US drops the hammer: Grenadian officials lose visas in Cuban medical dispute

Grenadian Prime Minister Dickon Mitchell delivers a national statement during the high level segment on day three of the UNFCCC COP29 Climate Conference at Baku Stadium on Nov. 13, 2024 in Baku, Azerbaijan.
Photo by Sean Gallup/Getty Images

In what appears to be the first set of visa cancellations for Caribbean government officials linked to the Cuban medical brigade program, the US State Department says it has cancelled the entry visas of an unidentified number of Grenadian officials and family members. This move has stunned government officials in the Eastern Caribbean tourism-dependent nation.

More than five months after Secretary of State Marco Rubio threatened to upend the payment system for doctors, nurses, and other Cuban professionals working in the region, Grenadian officials are the first in the CARICOM bloc to become victims of visa revocations.

The announcement was made on Wednesday, and Prime Minister Dickon Mitchell’s administration had not formally reacted to it until midday Thursday. It remains unclear who the cancellations affect, the officials or their family members.

Washington has been railing against the decades-old system agreed bilaterally between governments and Cuba to pay workers a percentage of their earnings in the country of employment. At the same time, the remainder, or the bulk, goes back to Havana as a source of foreign exchange earnings through the exports of medical professionals.
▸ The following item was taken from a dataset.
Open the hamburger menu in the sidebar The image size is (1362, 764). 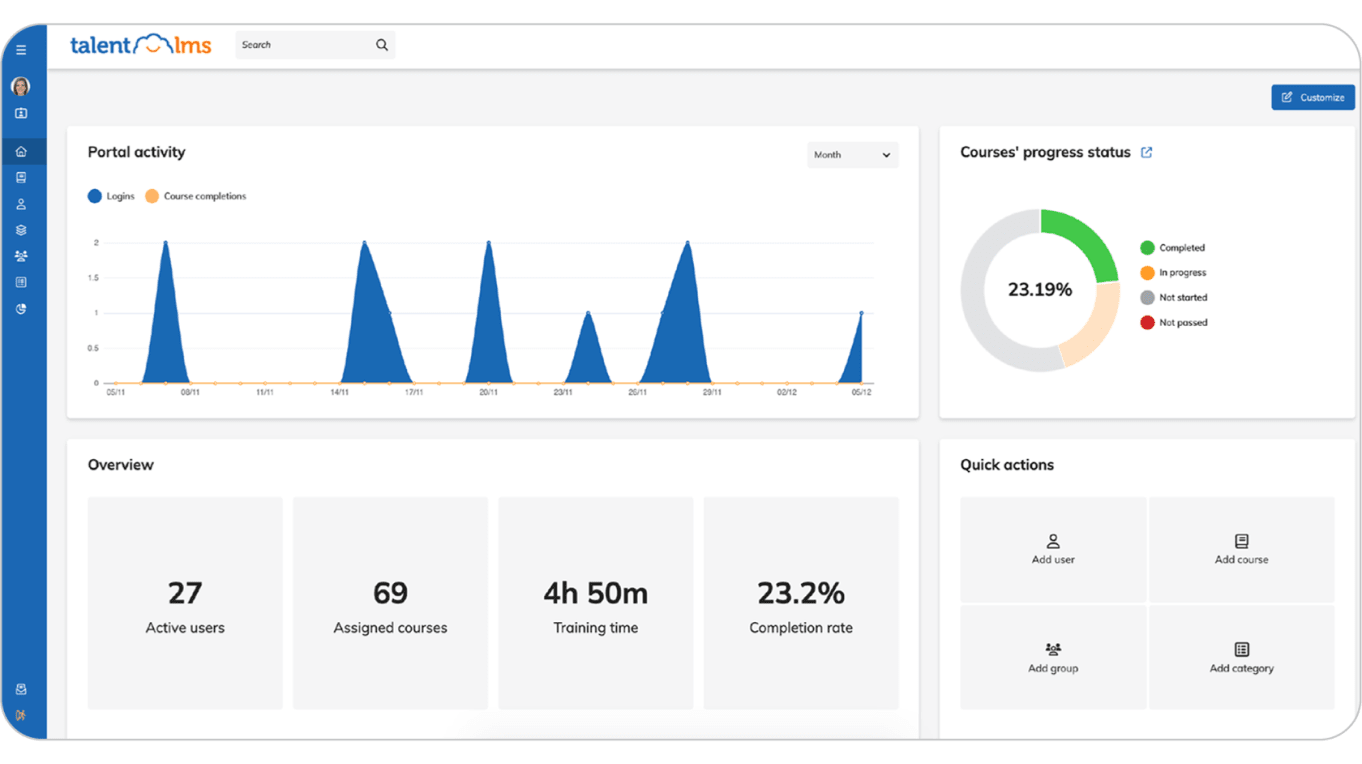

Dubbing it forced labor and human trafficking, the Trump administration vowed to take action against officials around the world who enable such a payment system. The revocations also pertain to countries in Africa and Cuba.

“This expanded policy applies to current or former Cuban government officials, and other individuals, including foreign government officials, who are believed to be responsible for, or involved in, the Cuban labor export program, particularly Cuba’s overseas medical missions,” the State said in an announcement.

“Today, the Department of State took steps to impose visa restrictions on African, Cuban, and Grenadian government officials, and their family members, for their complicity in the Cuban regime’s medical mission scheme in which medical professionals are ‘rented’ by other countries at high prices and most of the revenue is kept by the Cuban authorities.”

Minister of Foreign Affairs Joseph Andall, a graduate of a Cuban university, is suspected of being on the list. In March, he said he had no problems living without an American visa, as the Cuban program is essential to the local health sector.
Minister of Finance Dennis Cornwall, also a Cuban graduate, argued that he was loyal to the Cuban program, noting the valuable contribution of Cuban medics to Grenada.

“I always believe you have to put the people above one’s political self and, in that sense, I believe that my government has already sighted that we are prepared to go to the extreme to make sure to keep our people safe. So, if it means that we have to give up our visa rights to the US to make sure that Grenada stands behind Cuba as one of the countries that support Grenada in thick and thin, so be it,” he added.
To comply with Washington’s edict, Guyana, Antigua, and The Bahamas scrambled to mend their payment systems to avoid an ideological clash with the US. It is unclear whether other revocations are in the making.